You can also use jQuery specific selectors such as :contains():

$ wring t 'https://en.wikipedia.org/wiki/List_of_songs_recorded_by_Taylor_Swift' 'tr:contains("The Hunger Games") th:first-child'
"Eyes Open"
"Safe & Sound"

wring html prints outerHTMLof matching elements.
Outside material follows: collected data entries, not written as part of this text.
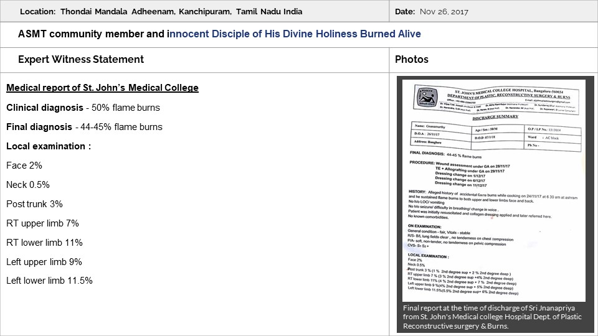Click the RT upper limb 7% entry
Screen dimensions: 598x336
[x=42, y=223]
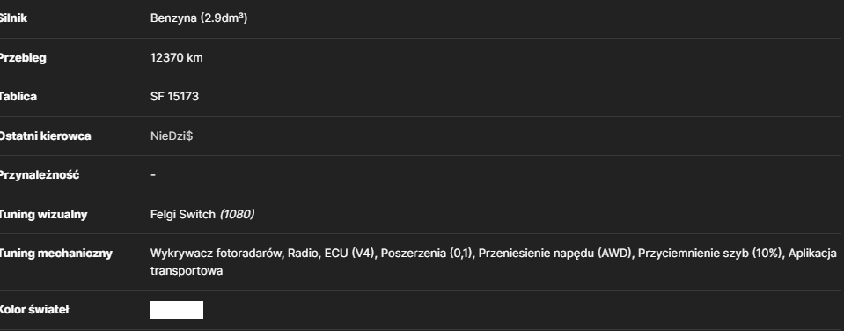
Task: Click the Ostatni kierowca row label
Action: (x=44, y=136)
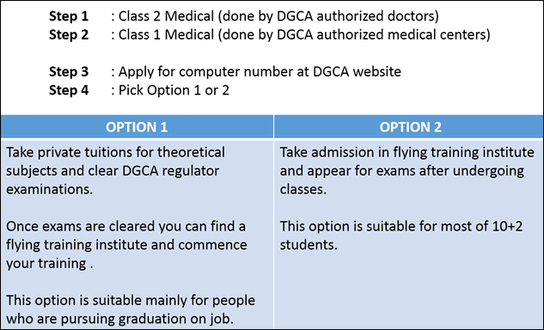
Task: Click Take private tuitions paragraph
Action: coord(115,171)
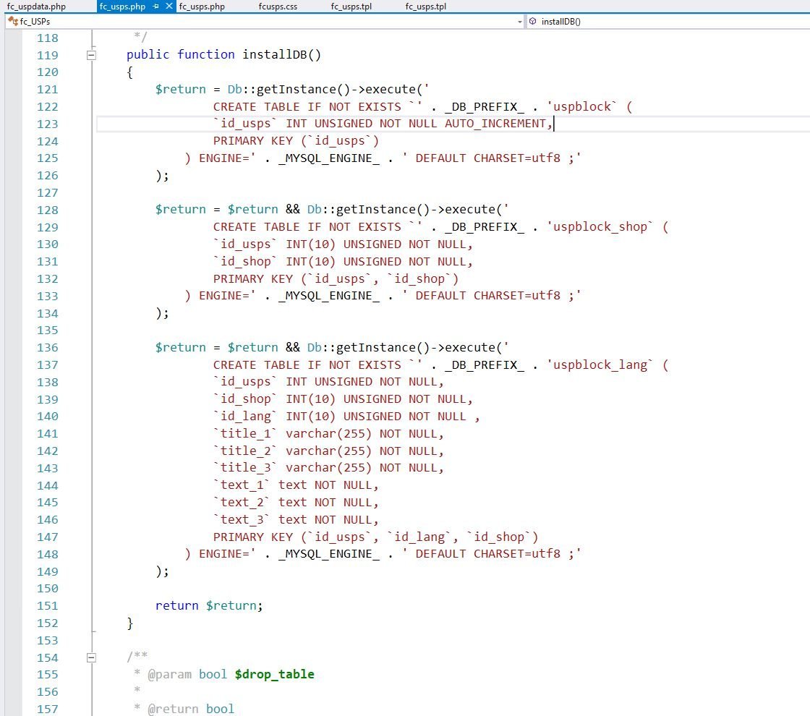Click the fc_USPs class icon in navigation bar

pyautogui.click(x=13, y=21)
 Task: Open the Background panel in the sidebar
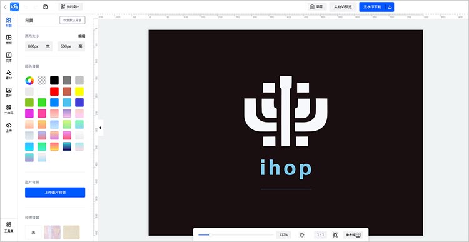pos(9,22)
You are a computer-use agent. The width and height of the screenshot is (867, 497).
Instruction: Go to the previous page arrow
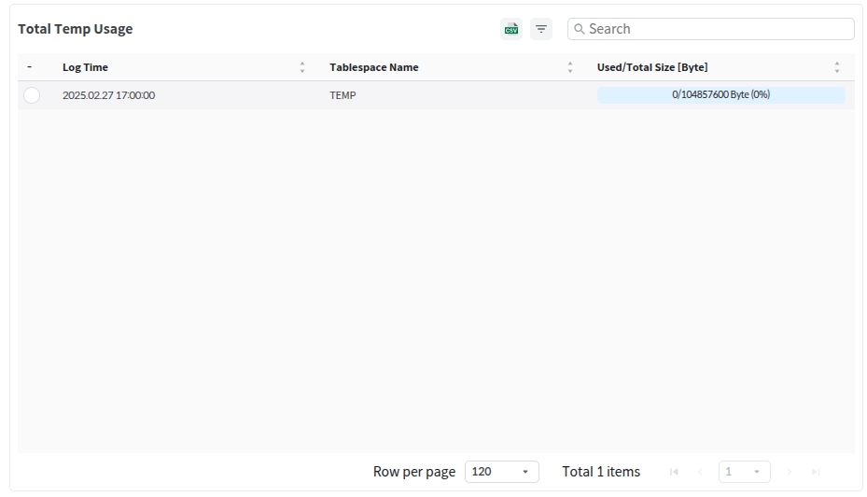(700, 472)
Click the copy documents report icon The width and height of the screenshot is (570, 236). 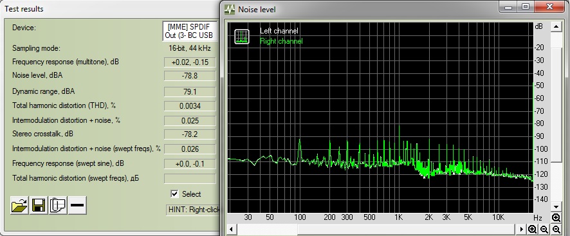coord(58,205)
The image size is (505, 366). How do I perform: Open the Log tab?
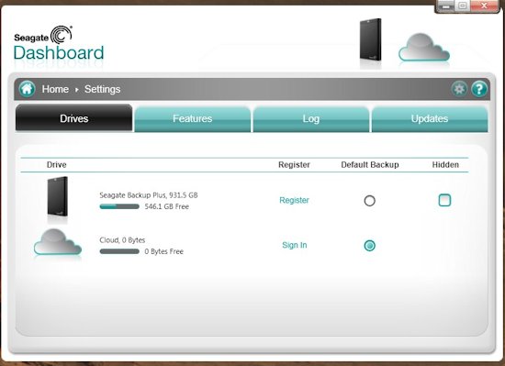[x=310, y=118]
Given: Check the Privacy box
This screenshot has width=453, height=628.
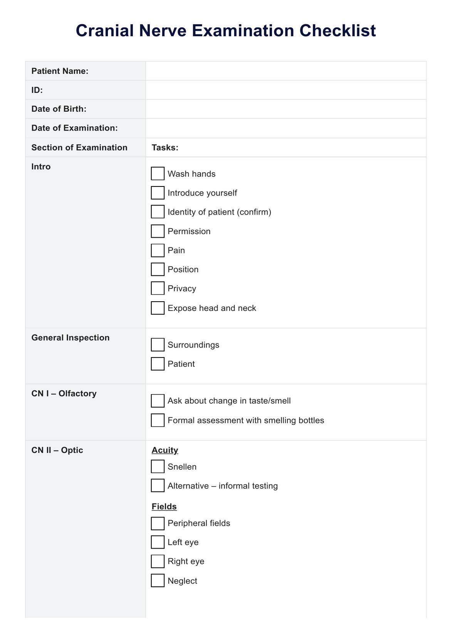Looking at the screenshot, I should [x=158, y=289].
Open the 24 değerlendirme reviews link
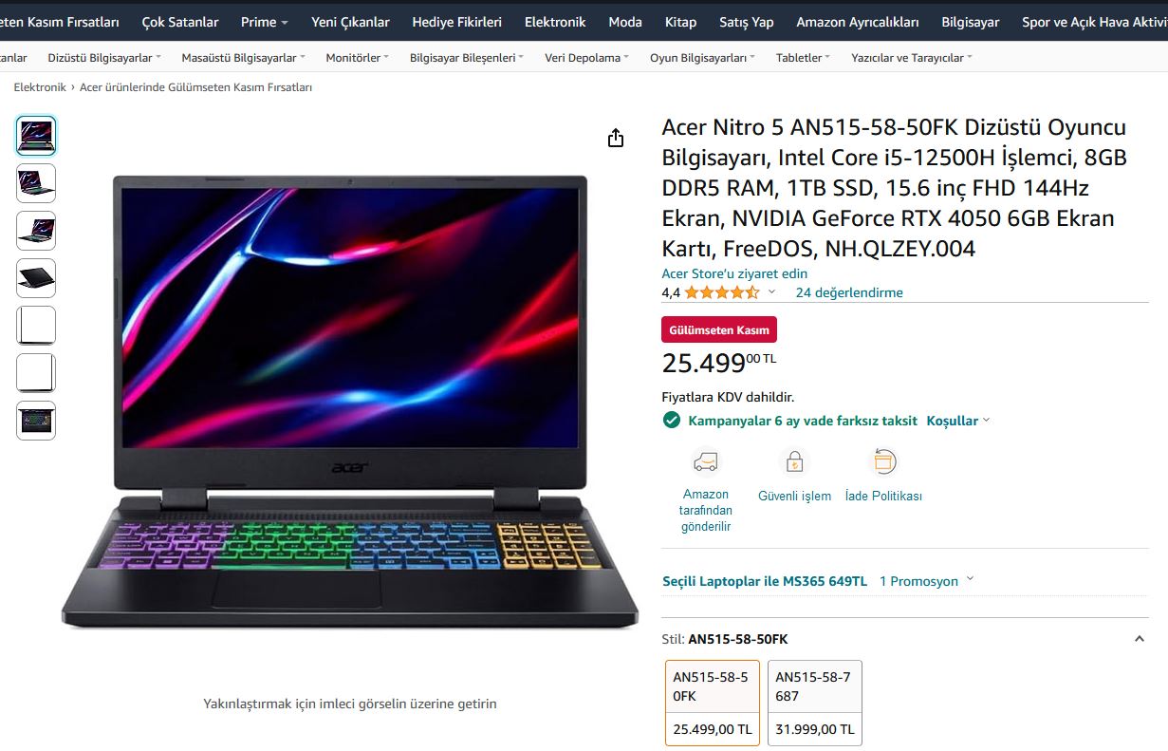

Let's try it, this time using an XPath expression:

$ wring html "http://news.ycombinator.com" "//td[@class='title']/a[starts-with(@href,'http')]"
<a href="http://eftimov.net/postgresql-indexes-first-principles">PostgreSQL Indexes: First principles</a>
<a href="http://inference-review.com/article/doing-mathematics-differently">Doing Mathematics Differently</a>
<a href="https://blog.chartmogul.com/api-based-saas/">The rise of the API-based SaaS</a>
<a href="https://github.com/tallesl/Rich-Hickey-fanclub">Rich Hickey Fanclub</a>
...

First argument of a command specifies its input, which can be a URL, path to a file, HTML string, or - to read the page source from stdin:

# read from file
$ curl 'http://www.purescript.org/' > page.html
$ wring t page.html '.intro h2'
PureScript is a small strongly typed programming language that compiles to JavaScript.

# read from string
$ wring text '<div class="foo">Hello</div>' '.foo'
Hello

# read from stdin
$ curl -s 'http://www.merriam-webster.com/word-of-the-day' | wring text - '.word-and-pronunciation h1'
keelhaul

Using with PhantomJS

Prefixing a command with phantomjs or p will run it using jQuery inside a real web browser context. You can use this if you are having compatibility problems with the commands above, but the real utility comes from being able to scrape dynamically generated content:

$ wring p t '<title>Foo</title> <script>document.title = "Bar";</script>' 'title'
Bar

# compare it to the non-phantomjs invocation below
$ wring t '<title>Foo</title> <script>document.title = "Bar";</script>' 'title'
Foo

wring eval lets you evaluate JavaScript inside any page. Calling wring('str') will write to terminal. You can pass any number of .js file paths, URLs, and JS expressions as script arguments and they will get executed in given order:

$ wring eval 'http://ipfs.io' 'wring(document.title)'
IPFS is a new peer-to-peer hypermedia protocol.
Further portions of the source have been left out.